Participants also expressed concerns that they were not properly prepared for treatments by their physicians because vital information was not discussed. They felt as if physicians were not realistic about potential outcomes. This resulted in patients and caregivers being too optimistic and later disappointed when the outcome was not what they had originally expected.
Patient Until I got to this office, I was totally oversold on everything. I was told surgery … robotic, not invasive. Day one, surgery. Day two, tubes out. Day three, go home. I expected to be home on Sunday night, stir-frying vegetables, and making dinner, feeding my cat. I was in ICU four days … I went home with oxygen. I mean I thought I was just gonna walk outta there…. You take a little thing out and you put a Band-Aid on, and you go home.
Data also revealed that patients were unsure of their condition, even following treatment. Information was not communicated to patients about the specifics of their disease, either because of miscommunication or minimal patient-provider time spent during office visits. This lack of communication between patients and providers often left patients and caregivers uncertain about exactly what condition they had or what they were being treated for.
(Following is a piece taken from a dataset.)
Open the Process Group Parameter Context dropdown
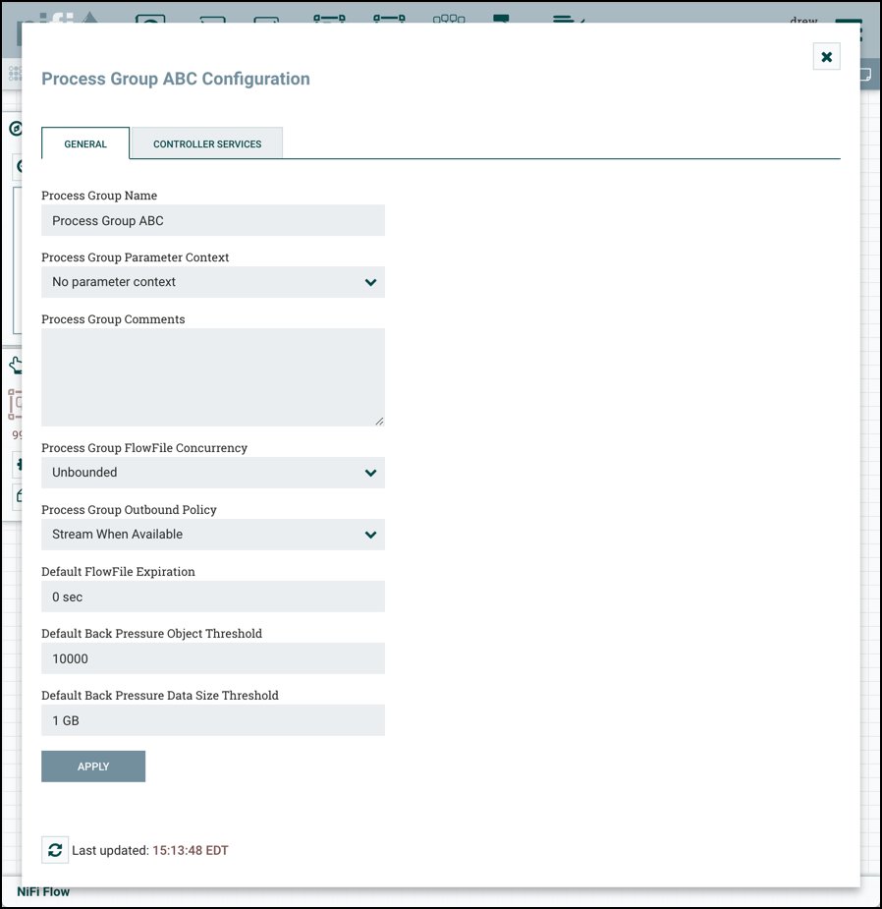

Patient I just can’t have the time with Dr. xx, cuz he’s so busy...
Patient … I didn’t understand. Which exactly what type of cancer did I have, cuz I’m—really to tell you the truth—I’m still wondering.
Knowledge barriers
Patients and caregivers also identified a lack of education and knowledge about lung cancer diagnosis and treatment as a barrier to their care. Patients and caregivers were not always fully knowledgeable about lung cancer, treatment options, or the duration of treatments. They relied on the provider to disclose such information or direct them to credible sources. In many instances, patients were misinformed about the causes of lung cancer. There were misconceptions that lung cancer was only caused by a history of smoking or genetic predisposition. Patients who did not smoke or did not have a family history of lung cancer were often confused and dismayed by the diagnosis.